*** Supplied records ***

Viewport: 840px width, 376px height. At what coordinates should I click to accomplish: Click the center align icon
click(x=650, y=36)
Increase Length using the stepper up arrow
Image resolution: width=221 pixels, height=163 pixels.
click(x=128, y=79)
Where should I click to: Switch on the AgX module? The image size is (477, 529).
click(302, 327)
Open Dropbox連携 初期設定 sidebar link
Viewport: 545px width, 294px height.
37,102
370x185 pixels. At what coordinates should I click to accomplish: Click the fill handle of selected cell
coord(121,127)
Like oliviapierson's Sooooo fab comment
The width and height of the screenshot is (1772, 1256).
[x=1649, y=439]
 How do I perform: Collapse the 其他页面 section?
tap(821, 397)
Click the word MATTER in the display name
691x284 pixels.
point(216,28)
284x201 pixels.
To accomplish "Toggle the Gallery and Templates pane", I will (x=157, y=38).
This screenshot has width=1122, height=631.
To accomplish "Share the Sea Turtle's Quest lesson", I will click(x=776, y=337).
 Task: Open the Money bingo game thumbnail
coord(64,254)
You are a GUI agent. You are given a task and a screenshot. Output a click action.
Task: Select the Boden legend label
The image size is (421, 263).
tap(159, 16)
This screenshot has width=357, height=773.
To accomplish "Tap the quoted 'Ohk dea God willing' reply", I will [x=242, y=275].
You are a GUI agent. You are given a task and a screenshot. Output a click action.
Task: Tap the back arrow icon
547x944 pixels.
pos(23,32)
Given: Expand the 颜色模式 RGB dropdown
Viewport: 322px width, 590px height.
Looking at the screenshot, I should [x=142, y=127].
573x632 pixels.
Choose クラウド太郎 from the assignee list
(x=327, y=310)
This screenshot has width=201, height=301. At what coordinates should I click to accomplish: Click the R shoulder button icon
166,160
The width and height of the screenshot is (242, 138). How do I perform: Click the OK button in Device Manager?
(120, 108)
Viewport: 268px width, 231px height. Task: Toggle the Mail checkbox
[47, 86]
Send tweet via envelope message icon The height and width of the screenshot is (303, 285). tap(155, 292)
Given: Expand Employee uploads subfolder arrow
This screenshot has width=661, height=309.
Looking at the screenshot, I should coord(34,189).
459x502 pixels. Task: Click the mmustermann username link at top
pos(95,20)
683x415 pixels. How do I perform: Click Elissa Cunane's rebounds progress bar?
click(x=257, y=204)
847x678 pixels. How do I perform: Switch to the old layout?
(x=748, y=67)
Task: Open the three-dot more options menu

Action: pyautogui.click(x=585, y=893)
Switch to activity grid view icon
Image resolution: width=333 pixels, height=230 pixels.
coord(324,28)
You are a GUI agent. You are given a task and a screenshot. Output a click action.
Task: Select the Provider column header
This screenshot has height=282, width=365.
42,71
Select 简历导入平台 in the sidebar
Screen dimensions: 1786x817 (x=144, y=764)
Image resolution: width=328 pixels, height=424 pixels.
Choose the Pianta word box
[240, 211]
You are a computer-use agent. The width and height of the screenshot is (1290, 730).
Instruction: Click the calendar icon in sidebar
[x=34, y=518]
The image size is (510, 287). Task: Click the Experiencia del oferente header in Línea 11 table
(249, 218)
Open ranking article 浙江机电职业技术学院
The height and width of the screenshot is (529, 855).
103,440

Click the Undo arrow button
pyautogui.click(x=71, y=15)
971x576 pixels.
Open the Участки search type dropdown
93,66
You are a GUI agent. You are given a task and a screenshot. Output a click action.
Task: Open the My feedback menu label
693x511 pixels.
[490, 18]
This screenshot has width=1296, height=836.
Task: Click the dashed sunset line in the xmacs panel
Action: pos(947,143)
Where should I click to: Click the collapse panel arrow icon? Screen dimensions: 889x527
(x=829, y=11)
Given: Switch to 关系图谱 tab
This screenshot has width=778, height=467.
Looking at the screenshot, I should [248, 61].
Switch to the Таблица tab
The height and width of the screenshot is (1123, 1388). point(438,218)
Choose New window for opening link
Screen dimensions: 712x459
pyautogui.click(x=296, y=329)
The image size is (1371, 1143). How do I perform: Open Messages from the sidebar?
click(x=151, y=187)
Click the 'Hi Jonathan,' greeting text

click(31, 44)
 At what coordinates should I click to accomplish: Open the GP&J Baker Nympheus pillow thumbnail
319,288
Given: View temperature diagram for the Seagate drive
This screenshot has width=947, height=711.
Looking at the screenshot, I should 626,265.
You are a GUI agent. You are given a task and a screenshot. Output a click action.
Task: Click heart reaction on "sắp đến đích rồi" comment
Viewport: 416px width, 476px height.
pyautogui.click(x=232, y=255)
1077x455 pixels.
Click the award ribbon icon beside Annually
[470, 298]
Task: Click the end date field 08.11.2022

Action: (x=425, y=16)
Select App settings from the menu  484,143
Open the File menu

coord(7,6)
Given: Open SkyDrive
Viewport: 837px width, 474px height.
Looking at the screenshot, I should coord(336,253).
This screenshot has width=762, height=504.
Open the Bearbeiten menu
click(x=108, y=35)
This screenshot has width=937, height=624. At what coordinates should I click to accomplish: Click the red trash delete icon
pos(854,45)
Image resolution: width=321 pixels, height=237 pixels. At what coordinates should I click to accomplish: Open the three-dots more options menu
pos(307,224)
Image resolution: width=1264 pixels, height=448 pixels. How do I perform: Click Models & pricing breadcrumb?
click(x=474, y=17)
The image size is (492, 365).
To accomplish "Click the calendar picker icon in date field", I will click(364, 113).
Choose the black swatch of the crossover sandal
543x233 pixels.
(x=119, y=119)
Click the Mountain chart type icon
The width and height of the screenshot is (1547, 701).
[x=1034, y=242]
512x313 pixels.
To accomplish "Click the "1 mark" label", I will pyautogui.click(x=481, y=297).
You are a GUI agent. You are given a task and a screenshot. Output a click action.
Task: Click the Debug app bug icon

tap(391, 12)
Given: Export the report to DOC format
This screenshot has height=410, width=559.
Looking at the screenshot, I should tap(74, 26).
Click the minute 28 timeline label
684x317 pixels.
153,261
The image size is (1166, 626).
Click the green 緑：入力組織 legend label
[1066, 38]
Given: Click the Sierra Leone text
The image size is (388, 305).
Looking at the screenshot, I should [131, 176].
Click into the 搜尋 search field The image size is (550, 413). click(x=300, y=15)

*** End of Supplied records ***

What you have to do
Print all the records precisely.

Exercise answer
Viewport: 840px width, 376px height. At what coordinates should I click to accomplish: Click the center align icon
click(x=650, y=36)
Increase Length using the stepper up arrow
Image resolution: width=221 pixels, height=163 pixels.
click(x=128, y=79)
Where should I click to: Switch on the AgX module? The image size is (477, 529).
click(302, 327)
Open Dropbox連携 初期設定 sidebar link
Viewport: 545px width, 294px height.
37,102
370x185 pixels. At what coordinates should I click to accomplish: Click the fill handle of selected cell
coord(121,127)
Like oliviapierson's Sooooo fab comment
The width and height of the screenshot is (1772, 1256).
[x=1649, y=439]
 How do I perform: Collapse the 其他页面 section?
tap(821, 397)
Click the word MATTER in the display name
691x284 pixels.
point(216,28)
284x201 pixels.
To accomplish "Toggle the Gallery and Templates pane", I will (x=157, y=38).
This screenshot has width=1122, height=631.
To accomplish "Share the Sea Turtle's Quest lesson", I will click(x=776, y=337).
 Task: Open the Money bingo game thumbnail
coord(64,254)
You are a GUI agent. You are given a task and a screenshot. Output a click action.
Task: Select the Boden legend label
The image size is (421, 263).
tap(159, 16)
This screenshot has width=357, height=773.
To accomplish "Tap the quoted 'Ohk dea God willing' reply", I will [x=242, y=275].
You are a GUI agent. You are given a task and a screenshot. Output a click action.
Task: Tap the back arrow icon
547x944 pixels.
pos(23,32)
Given: Expand the 颜色模式 RGB dropdown
Viewport: 322px width, 590px height.
Looking at the screenshot, I should [x=142, y=127].
573x632 pixels.
Choose クラウド太郎 from the assignee list
(x=327, y=310)
This screenshot has width=201, height=301. At what coordinates should I click to accomplish: Click the R shoulder button icon
166,160
The width and height of the screenshot is (242, 138). How do I perform: Click the OK button in Device Manager?
(120, 108)
Viewport: 268px width, 231px height. Task: Toggle the Mail checkbox
[47, 86]
Send tweet via envelope message icon The height and width of the screenshot is (303, 285). tap(155, 292)
Given: Expand Employee uploads subfolder arrow
This screenshot has width=661, height=309.
Looking at the screenshot, I should coord(34,189).
459x502 pixels. Task: Click the mmustermann username link at top
pos(95,20)
683x415 pixels. How do I perform: Click Elissa Cunane's rebounds progress bar?
click(x=257, y=204)
847x678 pixels. How do I perform: Switch to the old layout?
(x=748, y=67)
Task: Open the three-dot more options menu

Action: pyautogui.click(x=585, y=893)
Switch to activity grid view icon
Image resolution: width=333 pixels, height=230 pixels.
coord(324,28)
You are a GUI agent. You are given a task and a screenshot. Output a click action.
Task: Select the Provider column header
This screenshot has height=282, width=365.
42,71
Select 简历导入平台 in the sidebar
Screen dimensions: 1786x817 (x=144, y=764)
Image resolution: width=328 pixels, height=424 pixels.
Choose the Pianta word box
[240, 211]
You are a computer-use agent. The width and height of the screenshot is (1290, 730).
Instruction: Click the calendar icon in sidebar
[x=34, y=518]
The image size is (510, 287). Task: Click the Experiencia del oferente header in Línea 11 table
(249, 218)
Open ranking article 浙江机电职业技术学院
The height and width of the screenshot is (529, 855).
103,440

Click the Undo arrow button
pyautogui.click(x=71, y=15)
971x576 pixels.
Open the Участки search type dropdown
93,66
You are a GUI agent. You are given a task and a screenshot. Output a click action.
Task: Open the My feedback menu label
693x511 pixels.
[490, 18]
This screenshot has width=1296, height=836.
Task: Click the dashed sunset line in the xmacs panel
Action: pos(947,143)
Where should I click to: Click the collapse panel arrow icon? Screen dimensions: 889x527
(x=829, y=11)
Given: Switch to 关系图谱 tab
This screenshot has width=778, height=467.
Looking at the screenshot, I should [248, 61].
Switch to the Таблица tab
The height and width of the screenshot is (1123, 1388). point(438,218)
Choose New window for opening link
Screen dimensions: 712x459
pyautogui.click(x=296, y=329)
The image size is (1371, 1143). How do I perform: Open Messages from the sidebar?
click(x=151, y=187)
Click the 'Hi Jonathan,' greeting text

click(31, 44)
 At what coordinates should I click to accomplish: Open the GP&J Baker Nympheus pillow thumbnail
319,288
Given: View temperature diagram for the Seagate drive
This screenshot has width=947, height=711.
Looking at the screenshot, I should 626,265.
You are a GUI agent. You are given a task and a screenshot. Output a click action.
Task: Click heart reaction on "sắp đến đích rồi" comment
Viewport: 416px width, 476px height.
pyautogui.click(x=232, y=255)
1077x455 pixels.
Click the award ribbon icon beside Annually
[470, 298]
Task: Click the end date field 08.11.2022

Action: (x=425, y=16)
Select App settings from the menu  484,143
Open the File menu

coord(7,6)
Given: Open SkyDrive
Viewport: 837px width, 474px height.
Looking at the screenshot, I should coord(336,253).
This screenshot has width=762, height=504.
Open the Bearbeiten menu
click(x=108, y=35)
This screenshot has width=937, height=624. At what coordinates should I click to accomplish: Click the red trash delete icon
pos(854,45)
Image resolution: width=321 pixels, height=237 pixels. At what coordinates should I click to accomplish: Open the three-dots more options menu
pos(307,224)
Image resolution: width=1264 pixels, height=448 pixels. How do I perform: Click Models & pricing breadcrumb?
click(x=474, y=17)
The image size is (492, 365).
To accomplish "Click the calendar picker icon in date field", I will click(364, 113).
Choose the black swatch of the crossover sandal
543x233 pixels.
(x=119, y=119)
Click the Mountain chart type icon
The width and height of the screenshot is (1547, 701).
[x=1034, y=242]
512x313 pixels.
To accomplish "Click the "1 mark" label", I will pyautogui.click(x=481, y=297).
You are a GUI agent. You are given a task and a screenshot. Output a click action.
Task: Click the Debug app bug icon

tap(391, 12)
Given: Export the report to DOC format
This screenshot has height=410, width=559.
Looking at the screenshot, I should tap(74, 26).
Click the minute 28 timeline label
684x317 pixels.
153,261
The image size is (1166, 626).
Click the green 緑：入力組織 legend label
[1066, 38]
Given: Click the Sierra Leone text
The image size is (388, 305).
Looking at the screenshot, I should [131, 176].
Click into the 搜尋 search field The image size is (550, 413). click(x=300, y=15)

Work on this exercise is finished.